Btech Dataset

BTech Dataset.

This script contains PyTorch Lightning DataModule for the BTech dataset.

If the dataset is not on the file system, the script downloads and extracts the dataset and create PyTorch data objects.

class anomalib.data.btech.BTech(root: Path | str, category: str, image_size: int | tuple[int, int] | None = None, center_crop: int | tuple[int, int] | None = None, normalization: str | InputNormalizationMethod = InputNormalizationMethod.IMAGENET, train_batch_size: int = 32, eval_batch_size: int = 32, num_workers: int = 8, task: TaskType = TaskType.SEGMENTATION, transform_config_train: str | A.Compose | None = None, transform_config_eval: str | A.Compose | None = None, test_split_mode: TestSplitMode = TestSplitMode.FROM_DIR, test_split_ratio: float = 0.2, val_split_mode: ValSplitMode = ValSplitMode.SAME_AS_TEST, val_split_ratio: float = 0.5, seed: int | None = None)[source]

Bases: AnomalibDataModule

BTech Lightning Data Module.

Parameters:
  • root (Path | str) – Path to the BTech dataset.

  • category (str) – Name of the BTech category.

  • image_size (int | tuple[int, int] | None, optional) – Variable to which image is resized. Defaults to None.

  • center_crop (int | tuple[int, int] | None, optional) – When provided, the images will be center-cropped to the provided dimensions. Defaults to None.

  • normalization (str | InputNormalizationMethod, optional) – When True, the images will be normalized to the ImageNet statistics. Defaults to InputNormalizationMethod.IMAGENET.

  • train_batch_size (int, optional) – Training batch size. Defaults to 32.

  • eval_batch_size (int, optional) – Eval batch size. Defaults to 32.

  • num_workers (int, optional) – Number of workers. Defaults to 8.

  • task (TaskType, optional) – Task type. Defaults to TaskType.SEGMENTATION.

  • transform_config_train (str | A.Compose | None, optional) – Config for pre-processing during training. Defaults to None.

  • transform_config_eval (str | A.Compose | None, optional) – Config for pre-processing during validation. Defaults to None.

  • test_split_mode (TestSplitMode, optional) – Setting that determines how the testing subset is obtained. Defaults to TestSplitMode.FROM_DIR.

  • test_split_ratio (float, optional) – Fraction of images from the train set that will be reserved for testing. Defaults to 0.2.

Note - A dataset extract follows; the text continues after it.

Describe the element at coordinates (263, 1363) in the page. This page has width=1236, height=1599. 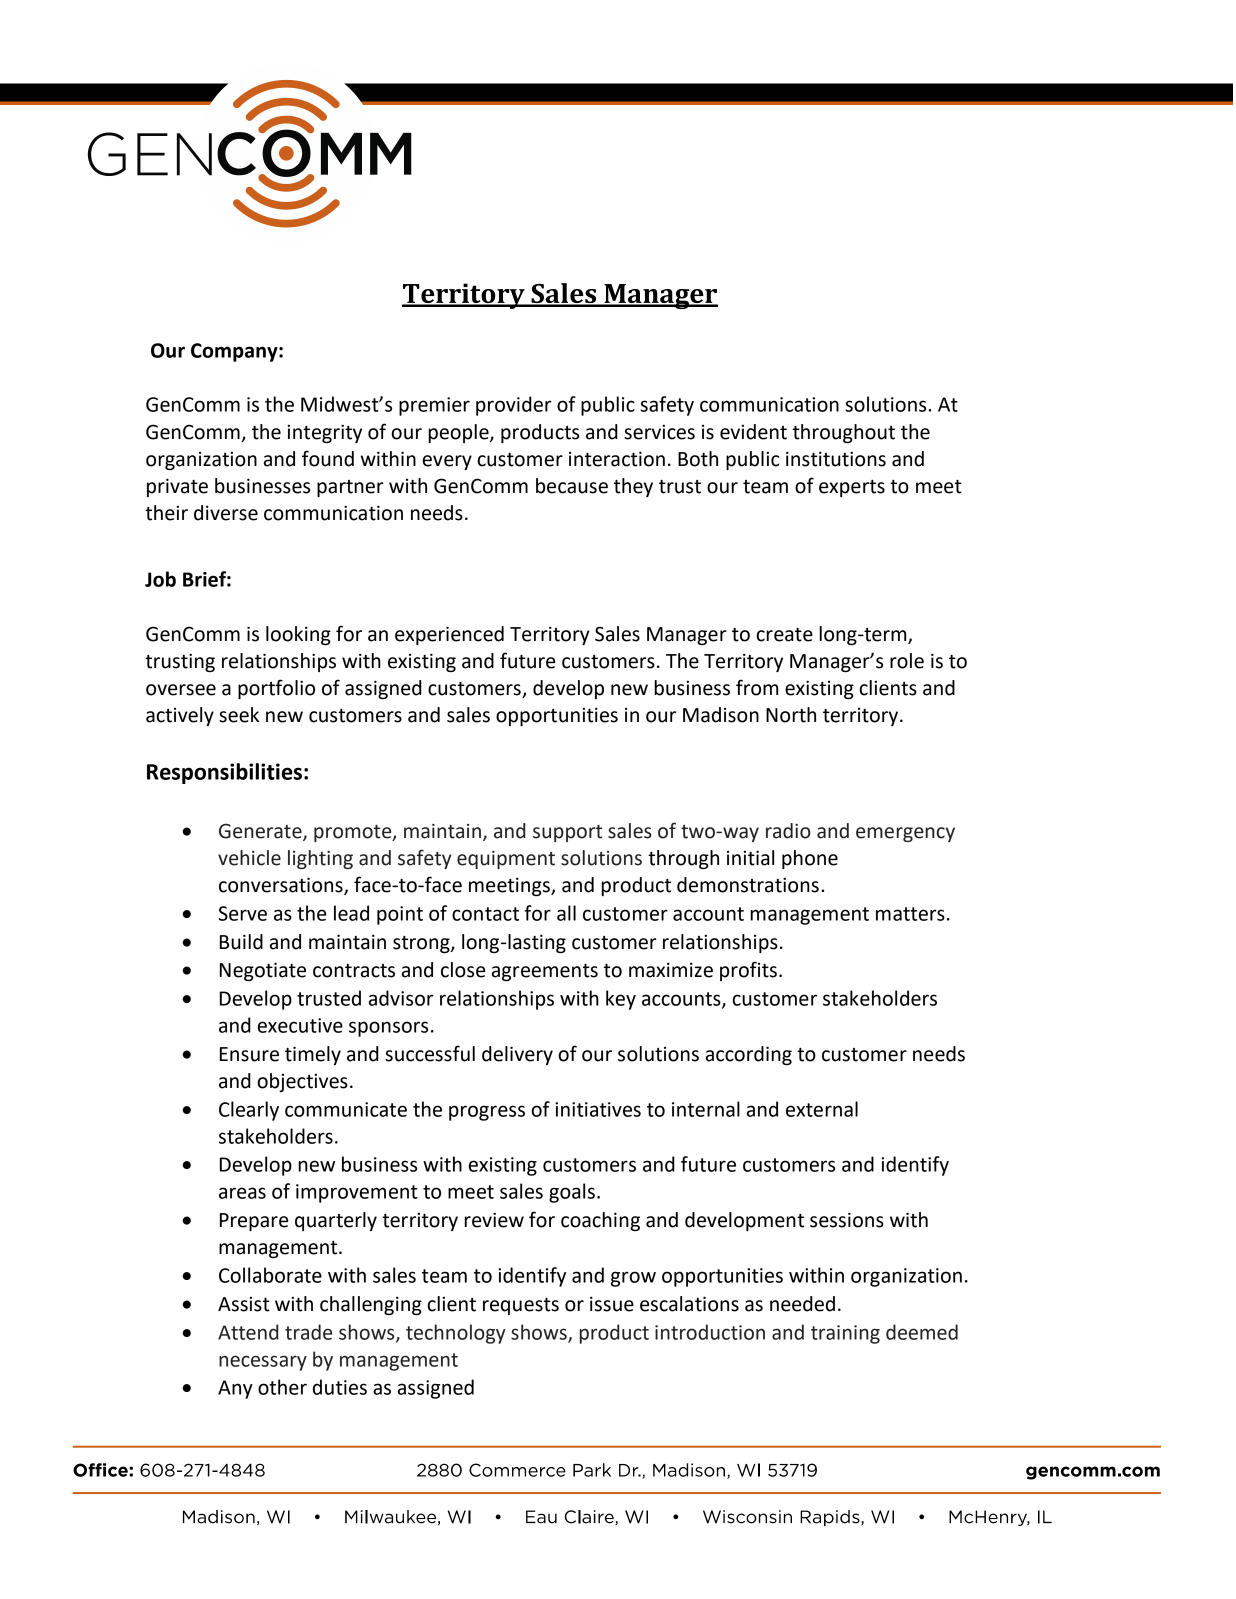
I see `necessary` at that location.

  • val_split_mode (ValSplitMode, optional) – Setting that determines how the validation subset is obtained. Defaults to ValSplitMode.SAME_AS_TEST.

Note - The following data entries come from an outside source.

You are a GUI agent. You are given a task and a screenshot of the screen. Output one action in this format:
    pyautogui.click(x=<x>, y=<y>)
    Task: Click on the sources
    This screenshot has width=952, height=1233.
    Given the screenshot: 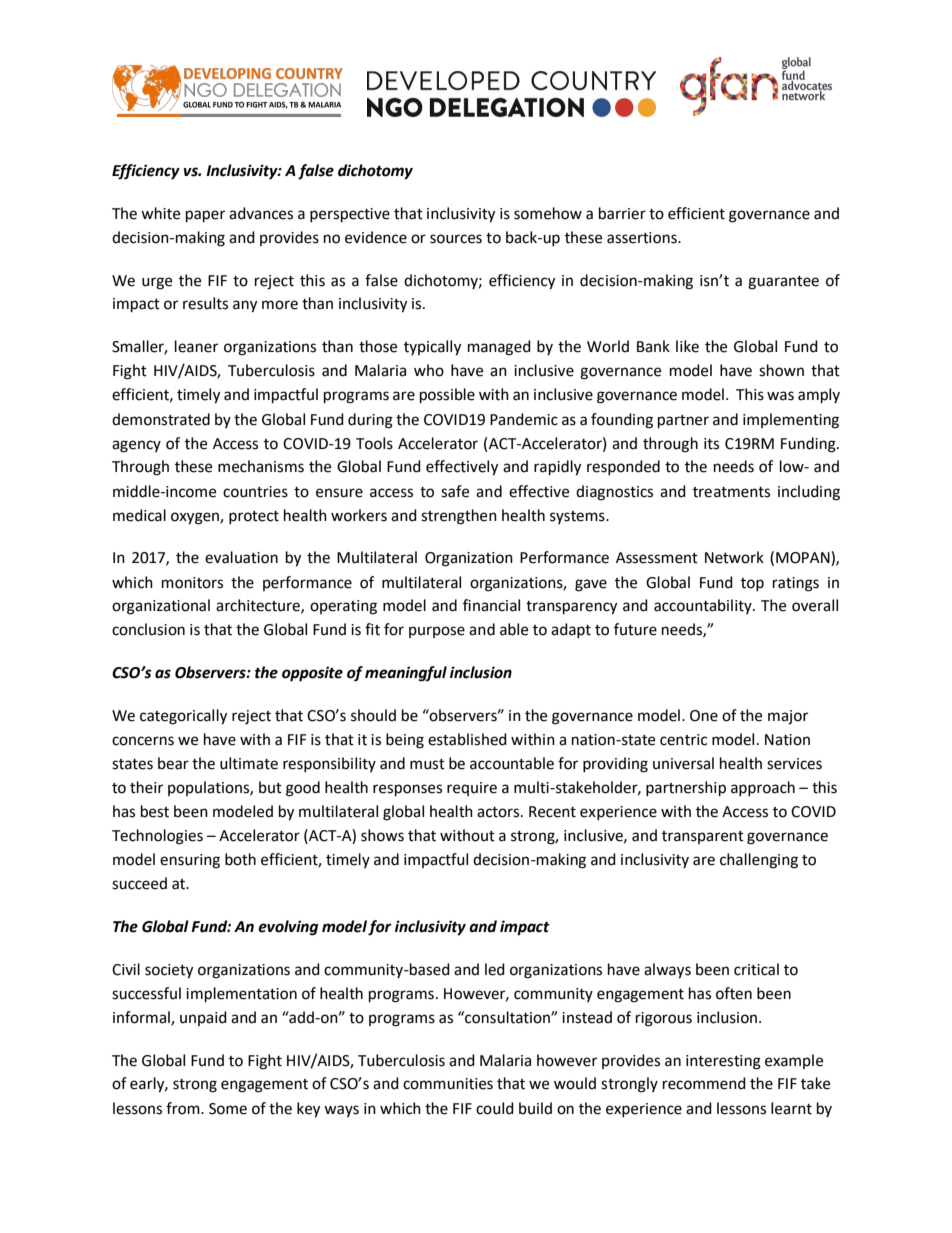 What is the action you would take?
    pyautogui.click(x=456, y=239)
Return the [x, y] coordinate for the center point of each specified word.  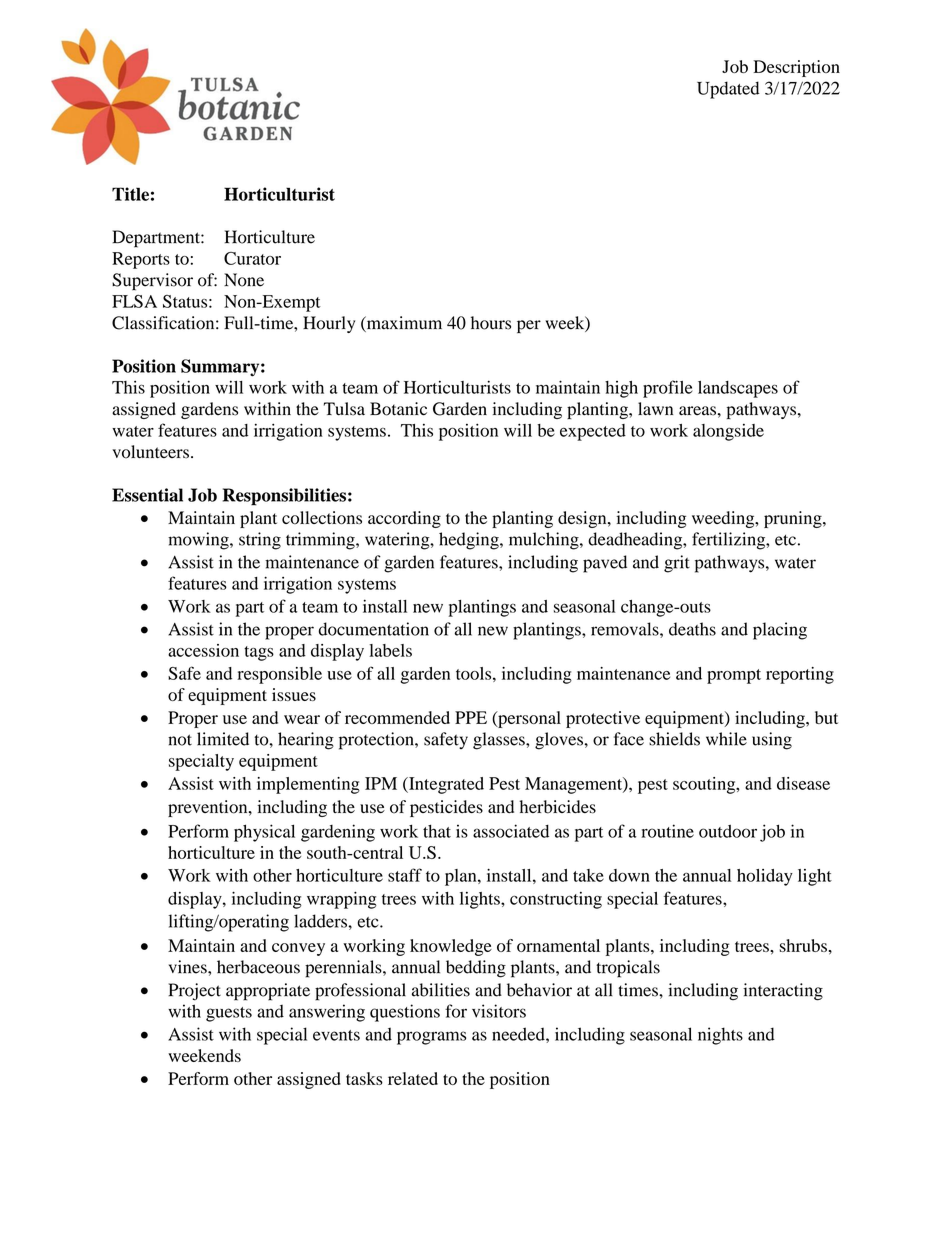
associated [511, 831]
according [404, 519]
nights [720, 1036]
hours [491, 323]
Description [796, 68]
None [244, 280]
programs [431, 1038]
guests [229, 1014]
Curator [252, 258]
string [260, 541]
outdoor [728, 831]
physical [264, 833]
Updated [728, 90]
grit [677, 564]
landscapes [738, 389]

  • val_split_ratio (float, optional) – Fraction of train or test images that will be reserved for validation. Defaults to 0.5.

  • seed (int | None, optional) – Seed which may be set to a fixed value for reproducibility. Defaults to None.

Examples

>>> from anomalib.data import BTech
>>> datamodule = BTech(
...     root="./datasets/BTech",
...     category="leather",
...     image_size=256,
...     train_batch_size=32,
...     test_batch_size=32,
...     num_workers=8,
...     transform_config_train=None,
...     transform_config_val=None,
... )
>>> datamodule.setup()
>>> i, data = next(enumerate(datamodule.train_dataloader()))
>>> data.keys()
dict_keys(['image'])
>>> data["image"].shape
torch.Size([32, 3, 256, 256])
>>> i, data = next(enumerate(datamodule.val_dataloader()))
>>> data.keys()
dict_keys(['image_path', 'label', 'mask_path', 'image', 'mask'])
>>> data["image"].shape, data["mask"].shape
(torch.Size([32, 3, 256, 256]), torch.Size([32, 256, 256]))
prepare_data_per_node

If True, each LOCAL_RANK=0 will call prepare data. Otherwise only NODE_RANK=0, LOCAL_RANK=0 will prepare data.

allow_zero_length_dataloader_with_multiple_devices

If True, dataloader with zero length within local rank is allowed. Default value is False.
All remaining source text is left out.